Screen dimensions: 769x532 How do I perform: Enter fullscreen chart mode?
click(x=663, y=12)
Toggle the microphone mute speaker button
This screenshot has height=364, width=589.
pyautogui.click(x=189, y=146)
+ + + + +
◆ Work required ◆
Print each entry above word for word, leaving none out.

◆ Written solution ◆
Screen dimensions: 769x532 How do I perform: Enter fullscreen chart mode?
click(x=663, y=12)
Toggle the microphone mute speaker button
This screenshot has height=364, width=589.
pyautogui.click(x=189, y=146)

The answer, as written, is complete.